Do you know where your credit health stands? It is a new year, which for many means setting new goals, reviewing processes to reach those goals and overcoming obstacles that are preventing goals from coming to fruition. If one of your goals is to purchase a home, reviewing your credit health is a good place to start.
Why is your credit score important? Lenders use credit scores to make decisions on whether to offer you a mortgage, credit card, auto loan, and other credit products, as well as for tenant screening and insurance. They are also used to determine the interest rate and credit limit you receive.
The 5 biggest factors that will affect your credit score are:
1. Payment history - This reveals whether you have a history of repaying funds that are loaned to you.
2. Debt-to-credit ratio - Measures how much debt you have compared to your available credit limits.
3. Length of credit history - How long you have been using credit? For how many years have you had obligations? How old is your oldest account? What is the average age of all your accounts?

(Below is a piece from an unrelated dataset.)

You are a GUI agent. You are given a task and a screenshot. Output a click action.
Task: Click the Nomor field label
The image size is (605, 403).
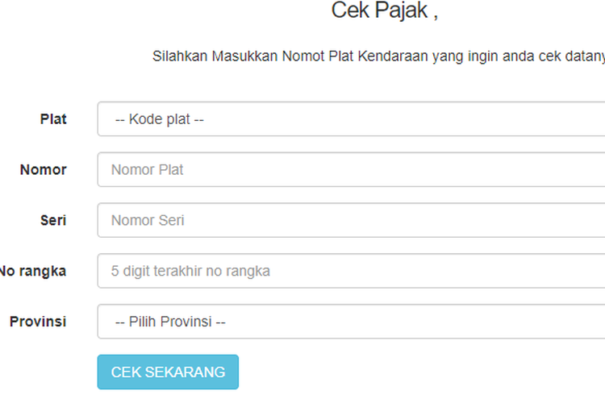pyautogui.click(x=44, y=170)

4. New credit - Factors in accounts you have applied for recently and considers the last time you opened a new account.
5. Amount of credit you have - Do you have a mix of different types of credit, such as credit cards, store accounts, instalment loans, and mortgages - this looks at how many total accounts you have.
Commonly asked questions about your Credit Health:
How do you find out your credit score? Two of the most common ways are through Equifax and TransUnion. Both companies have options to access your credit report online, by mail, by phone (Equifax only), or in-person.
What is credit monitoring? This service will notify you after certain updates have been made to your credit report and credit score, such as a credit inquiry. This can help you see if somebody is trying to apply for credit in your name or you suspect fraudulent activity.
How often you should check your credit report? It is recommended every 6 months to annually.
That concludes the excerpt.